The courthouse auctions have a bloodlessness that belies their impact on people’s lives. Every day, in the rain, morning chill or scorching heat, a half-dozen auctioneers set up shop on the picnic tables in front of the courthouse. They flip open their laptops and read off the addresses of the properties for sale, the value of each mortgage, the taxes due and the opening bid, which the seller determines. Homeowners’ names are never mentioned.

The bidders, many wearing jeans, hoodies and the occasional nose ring, work for investors who rarely attend the actual bidding. Increasingly, those investors come from Canada, China and other countries where Arizona property looks like a bargain. Local investors say these newcomers, as well as hedge funds, have driven up prices and made it harder to turn a profit.

The bidders register with each auctioneer and must produce a $10,000 certified check. They consult their spreadsheets on clipboards or iPads, which list the homes for sale.
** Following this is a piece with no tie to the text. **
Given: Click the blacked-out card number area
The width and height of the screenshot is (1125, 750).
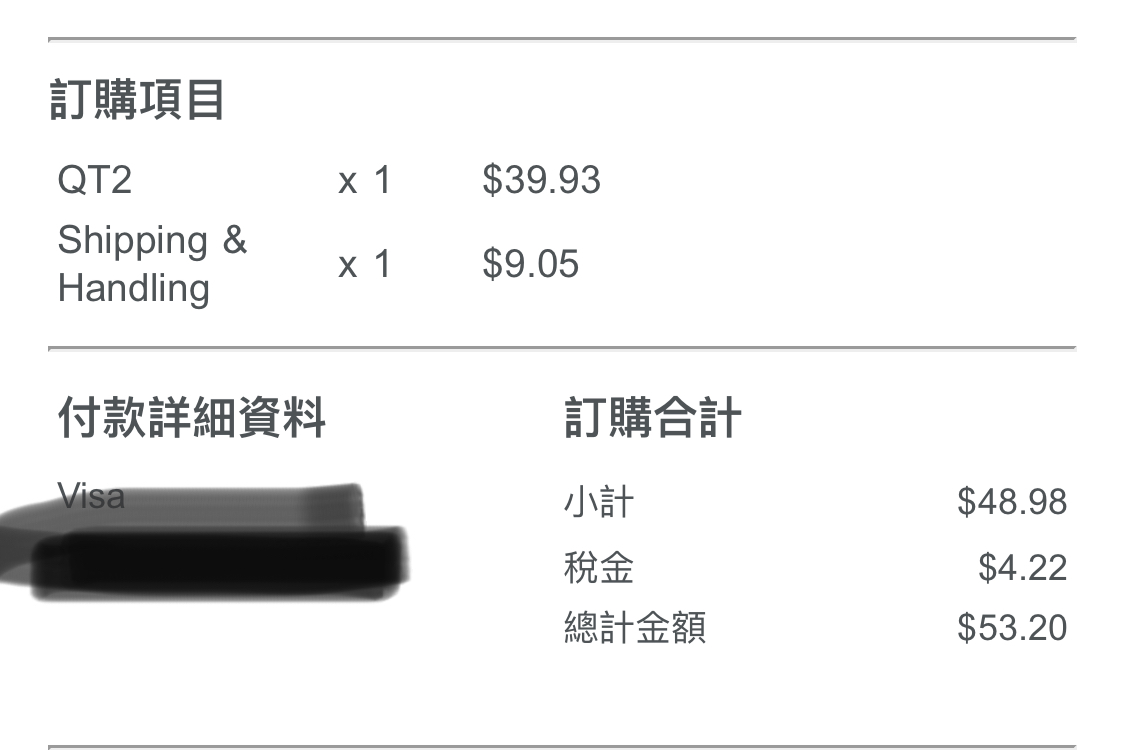Looking at the screenshot, I should coord(220,562).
Many wear earpieces connected to cellphones so they can instantly relay the prices during the auction to their bosses, who know the limit of their clients.

“There’s no emotion in the bidding,” said Mary Nicholes, who runs the Home Ownership Center of Arizona, which bids on behalf of investors who want to rent out their homes. “They all have their number.”
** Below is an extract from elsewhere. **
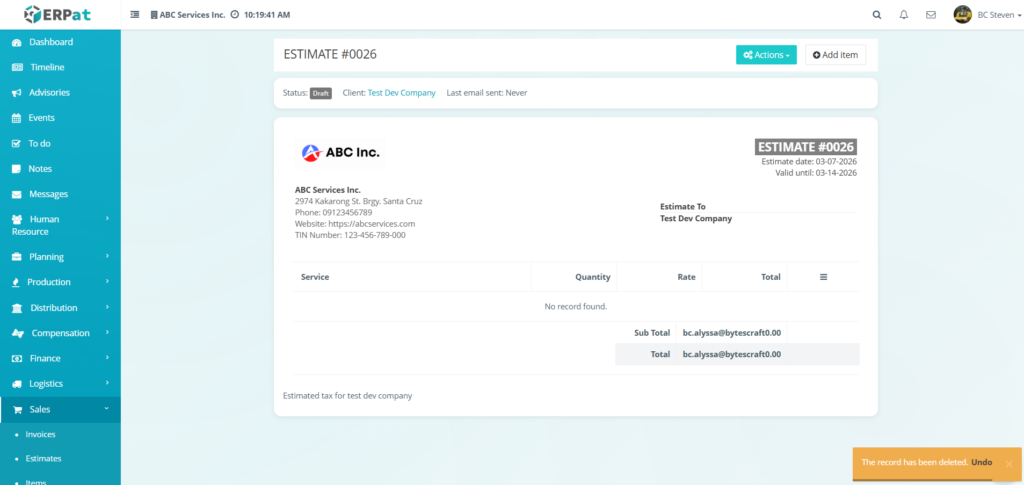This screenshot has width=1024, height=485.
Task: Open the BC Steven user dropdown
Action: coord(999,15)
The bidding moves quickly, but there are no secret signals and bidders rarely make eye contact. The regulars help one another, and they will also cheer or encourage colleagues as if they were investing their own money. “You got a hole in one!” one bidder yelled to another who had just bought a house with virtually no bidding. Bidding companies are typically paid a flat fee of about $2,500 or 3 percent of the purchase price, with a share of that money going to the bidder.

No rules are posted, but the bidders obey a strict code, the cardinal rule of which is that those who fail to pay their bills can no longer bid. One former bidder earned the nickname Runaway Bride after she won an auction for the wrong house, panicked and fled the scene without paying her $10,000 deposit.
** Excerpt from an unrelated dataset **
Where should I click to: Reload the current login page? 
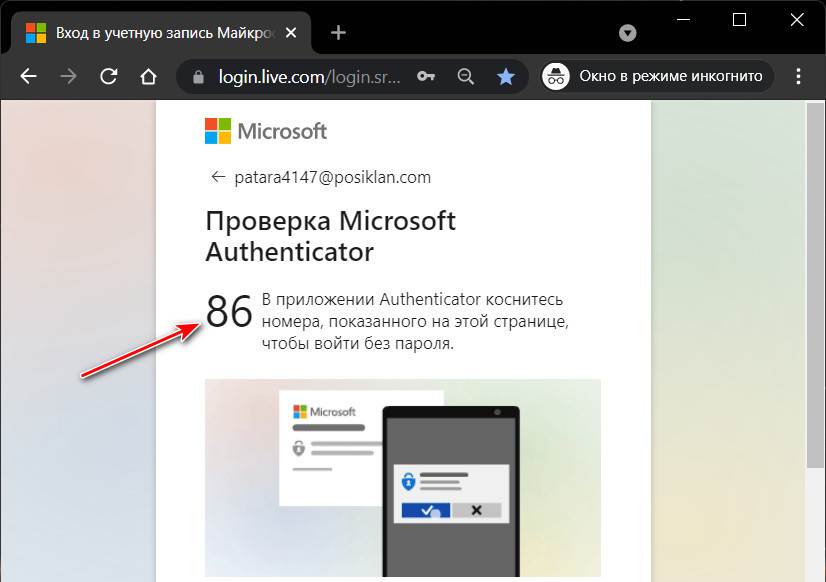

Individual bidders show up, too. Christopher St. John, a longtime broker in Phoenix, recently went to bid on a house that was near another one that he bought and resold last year, making a $16,000 profit. Bidding at the auction started at $119,700 and zoomed past Mr. St. John’s limit of $125,000. The auctioneer, in chinos, a golf shirt and a Diamondbacks baseball cap, eventually sold the house for $158,000.

Mr. St. John thought the house was worth no more than $175,000, and because he would have to pay about $15,000 to fix it and cover any fees and taxes, bidding that high did not make sense to him. But to well-heeled investors, a smaller profit was acceptable, he said.

“It’s amazing how different it is now and how many more people there are,” he said. “It’s a battle to get properties.”

At times, the auctioneers and bidders are confronted with the reality of what they are trading. Some homeowners come to see their houses sold and vent their anger. A few bring video cameras to film the auction, trying to intimidate the bidders. Every so often a homeowner, having walked away from the mortgage, will bid on his own house. In recent weeks, protesters from the Occupy Phoenix movement camped in the park across the street have stopped by to appeal for an end to the auctions.

For some bidders, the intrusion is another reminder of the hardship that they themselves are enduring. This month, Kelly Galles started working as a bidder after a bout with cancer forced her to give up her job teaching preschool. Her husband, who worked in construction until the downturn, is one of the auctioneers. Lured to Arizona from California during good times, they bought a house that is now worth less than what they owe on it.

“It’s a pretty exciting job,” she said. “The downside is these are people’s homes. We’re lucky not to be here ourselves.”